Human-MME: A Holistic Evaluation Benchmark for Human-Centric Multimodal Large Language Models

ICLR 2026 Conference SubmissionAnonymous Authors
BenchmarkMultimodal Large Language Models
Abstract:

Multimodal Large Language Models (MLLMs) have demonstrated significant advances in visual understanding tasks. However, their capacity to comprehend human-centric scenes has rarely been explored, primarily due to the absence of comprehensive evaluation benchmarks that take into account both the human-oriented granular level and higher-dimensional causal reasoning ability. Such high-quality evaluation benchmarks face tough obstacles, given the physical complexity of the human body and the difficulty of annotating granular structures. In this paper, we propose Human-MME, a rigorously curated benchmark designed to provide a more holistic evaluation of MLLMs in human-centric scene understanding.
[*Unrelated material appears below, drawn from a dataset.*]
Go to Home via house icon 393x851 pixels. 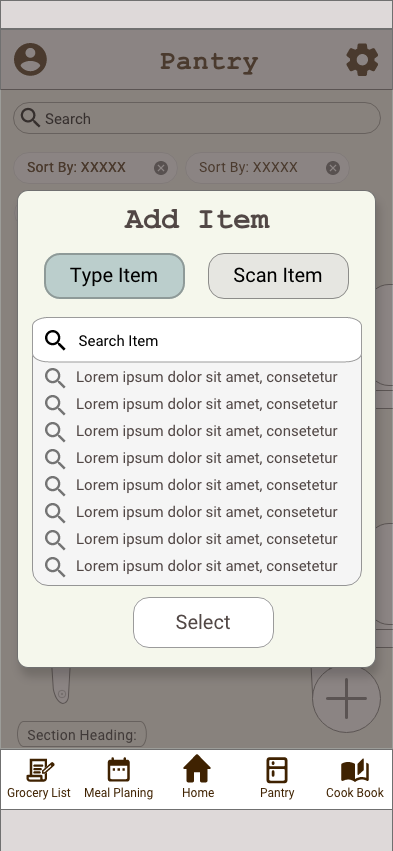coord(197,769)
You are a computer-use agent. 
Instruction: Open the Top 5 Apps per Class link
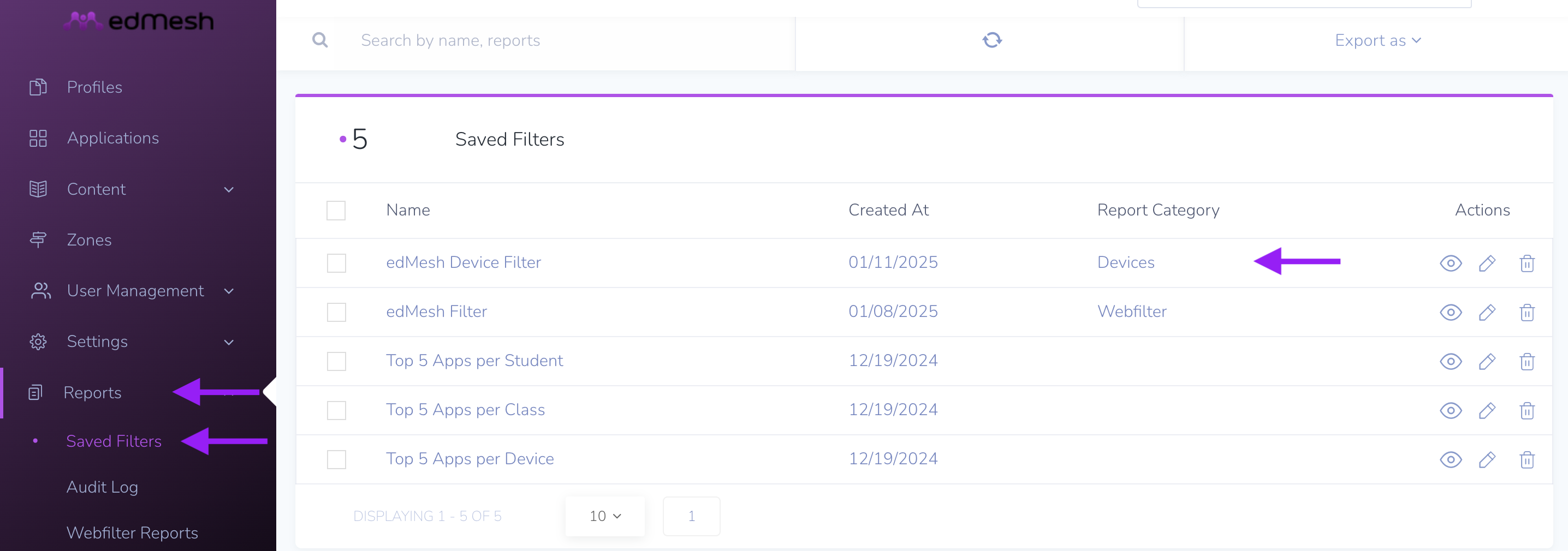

Compared with other existing benchmarks, our work provides three key features: (1) Diversity in human scene, spanning 4 primary visual domains with 15 secondary domains and 43 sub-fields to ensure broad scenario coverage. (2) Progressive and diverse evaluation dimensions, evaluating the human-based activities progressively from the human-oriented granular perception to the higher-dimensional multi-target and causal reasoning, consisting of eight dimensions with 19,945 real-world image question pairs and an evaluation suite. (3) High-quality annotations with rich data paradigms, constructing the automated annotation pipeline and human-annotation platform, supporting rigorous manual labeling by expert annotators to facilitate precise and reliable model assessment. Our benchmark extends the single-person and single-image understanding to the multi-person and multi-image mutual understanding by constructing the choice, short-answer, grounding, ranking and judgment question components, and complex question-answer pairs of their combination. The extensive experiments on 20 state-of-the-art MLLMs effectively expose the limitations and guide future MLLMs research toward better human-centric image understanding and reasoning. Data and code are available at https://anonymous.4open.science/r/Human-MME-FDE7.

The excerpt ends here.